7.Le Comité note la consécration par le droit positif marocain de plusieurs garanties fondamentales en faveur des personnes détenues dans le but de prévenir les actes de torture. Il prend également acte des projets de réforme législative visant, entre autres propositions importantes, à permettre un accès plus rapide à un avocat au cours de la garde à vue. Il reste néanmoins préoccupé par les restrictions imposées à l’exercice de certaines de ces garanties fondamentales, aussi bien dans le droit positif actuel que dans la pratique.Le Comité est notamment préoccupé par le fait que l’avocat, à l’heure actuelle, ne peut rencontrer son client qu’à partir de la première heure de prolongation de la garde à vue au plus tôt, sous réserve de l’autorisation du Procureur général du Roi.

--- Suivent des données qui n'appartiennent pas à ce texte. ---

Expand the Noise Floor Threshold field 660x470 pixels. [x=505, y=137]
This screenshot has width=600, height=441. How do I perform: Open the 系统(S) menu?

Il est également préoccupé par le fait que l’accès d’office au service de l’aide juridique soit limité aux seules personnes mineures et à celles encourant des peines supérieures à cinq années d’emprisonnement. Le Comité déplore le manque d’information relative à la mise en œuvre dans la pratique des autres garanties fondamentales, telles que la visite d’un médecin indépendant et la notification à la famille (art. 2 et 11).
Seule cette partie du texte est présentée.